O Instituto Nacional do Seguro Social (INSS) iniciou a análise dos primeiros pedidos de pensão por morte especial, destinada a filhos e dependentes de mulheres vítimas de feminicídio. A expectativa é que a análise dos requerimentos seja concluída até o final de julho. Os benefícios aprovados serão pagos retroativamente à data do pedido, desde que os requisitos legais sejam atendidos.

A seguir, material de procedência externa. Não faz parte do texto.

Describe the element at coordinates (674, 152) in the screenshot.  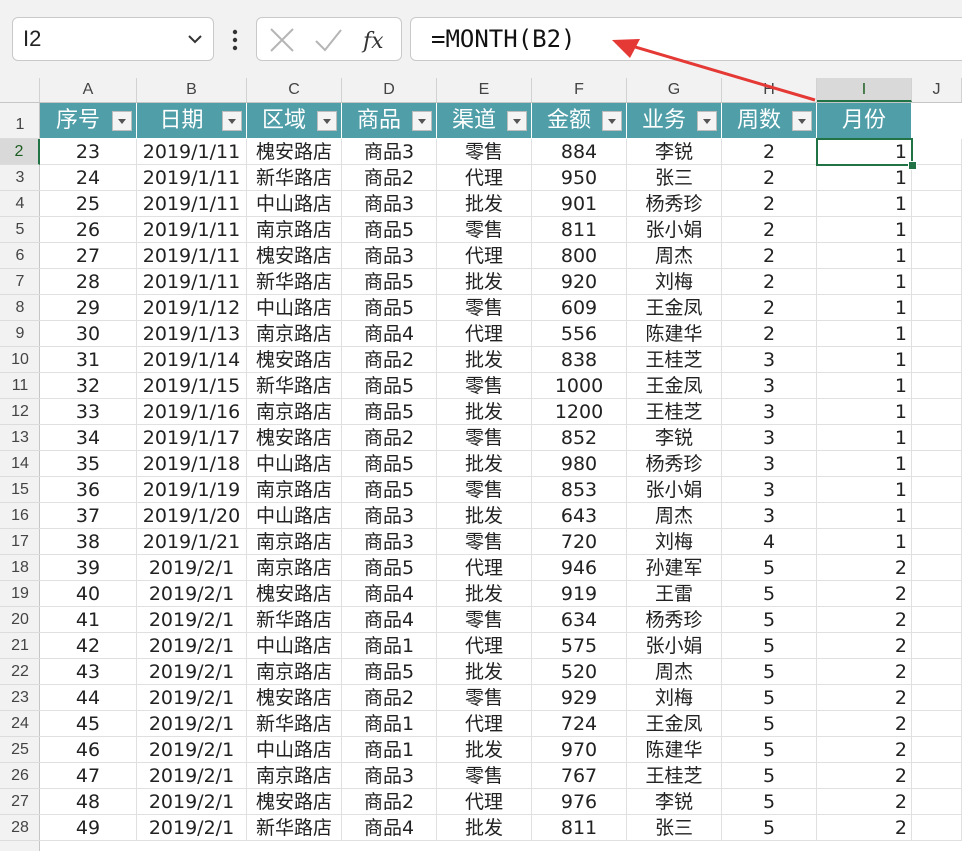
I see `table-cell: 李锐` at that location.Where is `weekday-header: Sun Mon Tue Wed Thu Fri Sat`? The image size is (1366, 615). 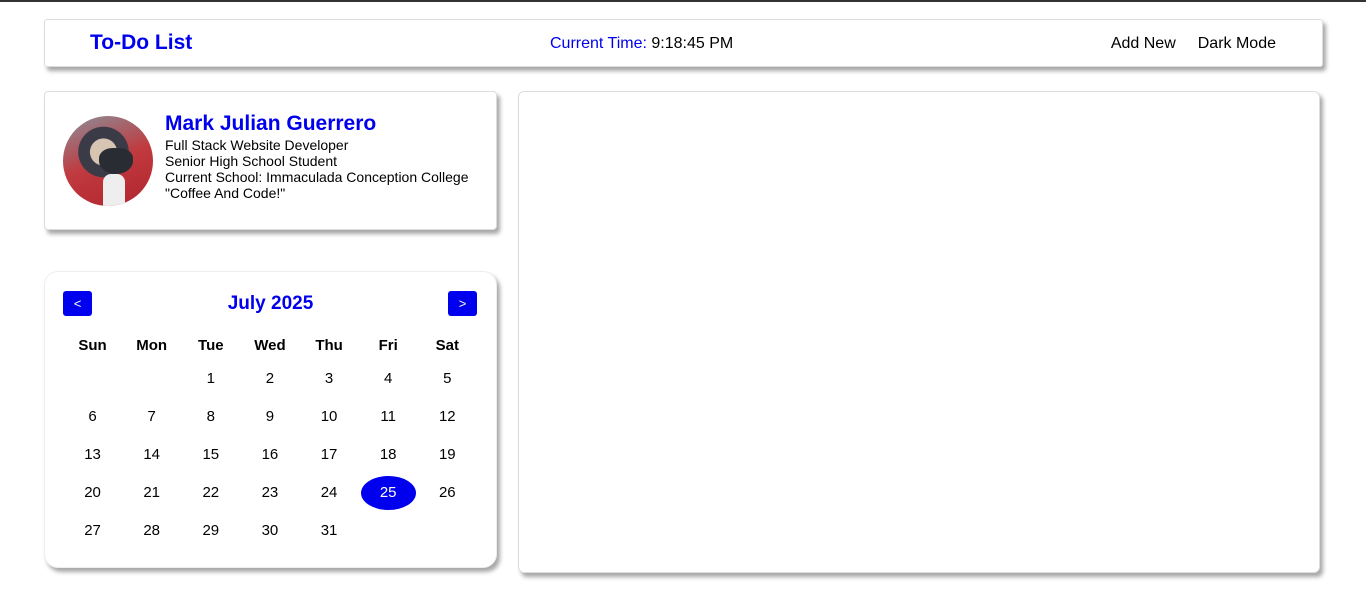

A lei que institui a pensão foi sancionada em outubro de 2023, mas a regulamentação do benefício só foi publicada em maio de 2026. O INSS não divulgou o número exato de órfãos que estão aguardando a análise de seus pedidos.
Para ter direito ao benefício, é necessário que a renda familiar não ultrapasse um quarto do salário mínimo por pessoa e que a família esteja cadastrada no CadÚnico, o cadastro dos benefícios sociais e assistenciais. O valor da pensão será equivalente a um salário mínimo e será pago até que os filhos, sejam biológicos ou adotivos, atinjam a maioridade, que atualmente é de 18 anos.
A concessão do benefício ocorrerá sempre que houver indícios de materialidade do feminicídio, mediante solicitação da família. Caso a Justiça, durante o processo judicial contra o agressor, conclua que não houve feminicídio, o pagamento poderá ser interrompido, sem a necessidade de devolução dos valores já pagos.
Os custos estimados com a pensão especial são de R$ 11,8 milhões. Atualmente, existem cerca de 400 requerimentos desse tipo, o que representa apenas 0,02% do total de 1,9 milhão de pedidos na fila. Os interessados podem solicitar o benefício pelo aplicativo ou site Meu INSS, ou ainda por meio da Central 135.
Caso os representantes de menores não consigam a pensão pelo INSS, é possível recorrer à Justiça. Uma decisão recente da Turma Regional de Uniformização (TRU) dos Juizados Especiais Federais da 4ª Região determinou que cabe à vara previdenciária julgar e conceder ou negar o benefício. Essa decisão indica que não é necessário ter um advogado para entrar com a ação, embora a presença de um defensor seja sempre recomendada. A TRU analisou um caso específico e decidiu que os menores têm direito a buscar a pensão na Justiça, caso não consigam pelo INSS.